The photos shared here are from a shower facility at Al Udeid Air Base in Qatar, where several thousand airmen spend 6-12 months at a time supporting air operations throughout the Middle East and Central Asia — including the ongoing fight against Islamic State.
The conditions pictured here are typical of those faced by airmen on temporary duty at Al Udeid. Anyone assigned for 6 months or less is assigned to the “CC” side of the base, while longer-term deployers and higher-ranking officer and enlisted members are assigned to the newer “BPC” area. Dorms and restrooms in the BPC are modern, clean, and reasonably well-functioning. Conditions in the CC are abhorrent.

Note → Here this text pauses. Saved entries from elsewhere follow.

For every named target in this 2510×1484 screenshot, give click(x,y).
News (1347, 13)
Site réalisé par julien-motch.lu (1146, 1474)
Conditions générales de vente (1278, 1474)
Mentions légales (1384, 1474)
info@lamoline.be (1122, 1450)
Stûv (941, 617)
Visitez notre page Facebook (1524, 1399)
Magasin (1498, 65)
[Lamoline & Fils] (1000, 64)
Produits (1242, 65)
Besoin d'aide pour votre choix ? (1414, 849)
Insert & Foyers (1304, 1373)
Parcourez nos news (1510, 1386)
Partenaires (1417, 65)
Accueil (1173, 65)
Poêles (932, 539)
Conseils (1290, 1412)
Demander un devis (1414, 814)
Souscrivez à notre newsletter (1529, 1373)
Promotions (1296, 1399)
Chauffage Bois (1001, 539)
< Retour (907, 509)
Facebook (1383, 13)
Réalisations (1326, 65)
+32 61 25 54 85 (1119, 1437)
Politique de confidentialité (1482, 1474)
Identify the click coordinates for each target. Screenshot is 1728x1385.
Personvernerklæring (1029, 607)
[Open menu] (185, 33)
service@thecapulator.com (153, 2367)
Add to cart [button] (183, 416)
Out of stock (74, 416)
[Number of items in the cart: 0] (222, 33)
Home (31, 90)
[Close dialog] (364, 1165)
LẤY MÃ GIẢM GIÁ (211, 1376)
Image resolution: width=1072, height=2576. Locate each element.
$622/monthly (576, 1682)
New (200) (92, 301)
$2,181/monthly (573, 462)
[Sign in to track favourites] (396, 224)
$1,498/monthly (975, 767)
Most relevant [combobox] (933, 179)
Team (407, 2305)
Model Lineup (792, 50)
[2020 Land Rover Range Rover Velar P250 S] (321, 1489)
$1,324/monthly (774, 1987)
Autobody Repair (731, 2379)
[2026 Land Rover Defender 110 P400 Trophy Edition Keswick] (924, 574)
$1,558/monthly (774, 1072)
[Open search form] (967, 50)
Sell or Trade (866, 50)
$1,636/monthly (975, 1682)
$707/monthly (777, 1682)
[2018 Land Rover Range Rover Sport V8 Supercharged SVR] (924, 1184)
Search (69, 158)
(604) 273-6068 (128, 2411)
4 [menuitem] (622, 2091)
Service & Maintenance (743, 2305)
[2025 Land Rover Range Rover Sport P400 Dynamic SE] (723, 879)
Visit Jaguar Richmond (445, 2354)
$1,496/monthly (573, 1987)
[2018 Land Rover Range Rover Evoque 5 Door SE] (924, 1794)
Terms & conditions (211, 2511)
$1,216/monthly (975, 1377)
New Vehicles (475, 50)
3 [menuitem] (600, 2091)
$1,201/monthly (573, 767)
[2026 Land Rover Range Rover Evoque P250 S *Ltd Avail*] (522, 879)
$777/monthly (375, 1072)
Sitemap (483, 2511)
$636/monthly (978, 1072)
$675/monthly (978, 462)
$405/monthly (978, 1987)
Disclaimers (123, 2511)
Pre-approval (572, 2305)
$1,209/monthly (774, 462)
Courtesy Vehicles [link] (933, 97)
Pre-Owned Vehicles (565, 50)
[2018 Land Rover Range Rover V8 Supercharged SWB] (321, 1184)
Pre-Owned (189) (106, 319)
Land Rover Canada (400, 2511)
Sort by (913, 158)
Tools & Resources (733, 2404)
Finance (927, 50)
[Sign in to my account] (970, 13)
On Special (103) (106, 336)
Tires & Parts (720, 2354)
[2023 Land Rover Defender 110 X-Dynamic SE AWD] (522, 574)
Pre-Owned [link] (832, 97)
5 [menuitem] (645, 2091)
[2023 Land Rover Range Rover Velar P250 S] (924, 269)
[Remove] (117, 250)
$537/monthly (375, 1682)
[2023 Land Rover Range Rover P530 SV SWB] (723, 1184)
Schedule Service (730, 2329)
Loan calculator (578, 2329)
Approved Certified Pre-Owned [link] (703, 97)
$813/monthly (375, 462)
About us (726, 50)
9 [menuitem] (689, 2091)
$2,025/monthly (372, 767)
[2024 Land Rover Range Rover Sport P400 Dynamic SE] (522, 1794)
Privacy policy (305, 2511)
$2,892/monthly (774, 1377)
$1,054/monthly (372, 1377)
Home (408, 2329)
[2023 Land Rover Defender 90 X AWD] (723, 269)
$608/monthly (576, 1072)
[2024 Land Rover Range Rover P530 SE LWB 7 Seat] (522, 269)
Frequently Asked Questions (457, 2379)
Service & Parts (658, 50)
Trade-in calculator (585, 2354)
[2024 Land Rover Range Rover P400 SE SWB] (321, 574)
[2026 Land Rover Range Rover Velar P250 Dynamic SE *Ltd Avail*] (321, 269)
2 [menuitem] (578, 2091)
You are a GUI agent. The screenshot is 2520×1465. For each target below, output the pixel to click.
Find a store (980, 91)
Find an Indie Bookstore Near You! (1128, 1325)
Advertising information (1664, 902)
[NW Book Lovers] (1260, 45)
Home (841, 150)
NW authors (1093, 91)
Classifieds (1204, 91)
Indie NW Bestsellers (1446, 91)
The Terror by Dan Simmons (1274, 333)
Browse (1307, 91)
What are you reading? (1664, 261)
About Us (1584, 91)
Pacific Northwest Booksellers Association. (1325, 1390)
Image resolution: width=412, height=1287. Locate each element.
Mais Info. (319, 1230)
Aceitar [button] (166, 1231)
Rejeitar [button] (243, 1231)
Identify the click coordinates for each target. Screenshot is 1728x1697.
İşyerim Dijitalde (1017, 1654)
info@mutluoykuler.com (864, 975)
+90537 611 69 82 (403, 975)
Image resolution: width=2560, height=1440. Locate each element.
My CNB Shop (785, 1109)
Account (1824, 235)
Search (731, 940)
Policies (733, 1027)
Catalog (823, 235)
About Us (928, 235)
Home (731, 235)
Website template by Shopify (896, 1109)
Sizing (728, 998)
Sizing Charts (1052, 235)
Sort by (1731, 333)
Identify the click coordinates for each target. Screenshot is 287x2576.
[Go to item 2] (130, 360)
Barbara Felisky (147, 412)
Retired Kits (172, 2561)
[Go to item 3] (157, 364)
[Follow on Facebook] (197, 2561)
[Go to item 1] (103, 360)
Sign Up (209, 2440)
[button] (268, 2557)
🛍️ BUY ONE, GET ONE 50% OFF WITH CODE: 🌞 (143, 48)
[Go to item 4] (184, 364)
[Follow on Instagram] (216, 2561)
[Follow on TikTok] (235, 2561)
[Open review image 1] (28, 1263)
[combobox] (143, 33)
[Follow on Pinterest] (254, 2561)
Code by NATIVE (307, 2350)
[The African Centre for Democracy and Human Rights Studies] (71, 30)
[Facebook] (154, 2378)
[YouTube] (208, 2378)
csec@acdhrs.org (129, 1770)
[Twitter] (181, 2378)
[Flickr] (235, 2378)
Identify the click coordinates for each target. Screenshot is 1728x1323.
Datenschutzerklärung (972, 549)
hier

These conditions are nothing new. Black mold in living quarters, air conditioners, and bathrooms has been a problem for at least a decade. Mobility crews who spend anywhere from a few days to a few months at Al Udeid but return on frequent rotations have been complaining to leaders of several commands for years on end to no avail. I personally led a 135-day deployment of a C-17 squadron to Al Udeid in 2011 and personally raised the issue of unsatisfactory/unclean living and bathing quarters with local leaders as well as those from my parent command. No one did anything. Years later, the problem remains.
Airmen at Al Udeid now have continued to raise the issue. In response, local leaders have begun making the claim that black mold such as that pictured below poses them no health risks. This is a false claim. Exposure to black mold can trigger allergic reactions and cause considerable respiratory and skin ailments. The claim is also misrepresentative in that the government has never established standards for exposure to mold and spore levels, and therefore cannot state that a facility meets standards.
This is an inexcusable failure at the senior level. Either the generals haven’t created a healthy enough organizational climate to avail them of the knowledge of these problems despite their long-term predominance … or they haven’t responded energetically and effectively enough to remedy a glaringly unacceptable problem impacting the morale and welfare of airmen. If the fix is beyond the ability of the US military, the problem should have morphed into an interagency crisis long ago. If the fix is beyond the ability of the US government, there should long ago have been an uncompromising diplomatic push to get it remedied long ago.
Whatever the story behind its painful genesis and however persuasive the long list of reasons provided, there is simply no excuse for forcing our airmen to live in conditions like this.
I spent well more than a year altogether at Al Udeid. What I noticed in that time was how much effort leaders put into controlling and directing airmen through the use of rules and policies severely limiting individual liberty. This created a truly miserable experience. What I noticed in parallel was an abject failure to take care of people in even the most basic ways. Al Udeid’s leaders need to spend less time controlling the consumption of alcohol and tobacco … and instead redirect their legion of fun police to making sure airmen have basically healthy living conditions and competent support.
Unfortunately, these conditions are unlikely to improve unless Congress calls the Air Force on the carpet to explain why, despite a budget well north of $100B annually for as long as anyone can remember, it continues to neglect many of its own airmen at its own “premier” deployed base. If and when Congress asks those questions, it might want to inquire about occupancy rates in the vaunted BPC. From what I hear, there is plenty of vacancy in the “Better People Complex” … and if there’s even one room open, it equates to leadership malpractice given these conditions.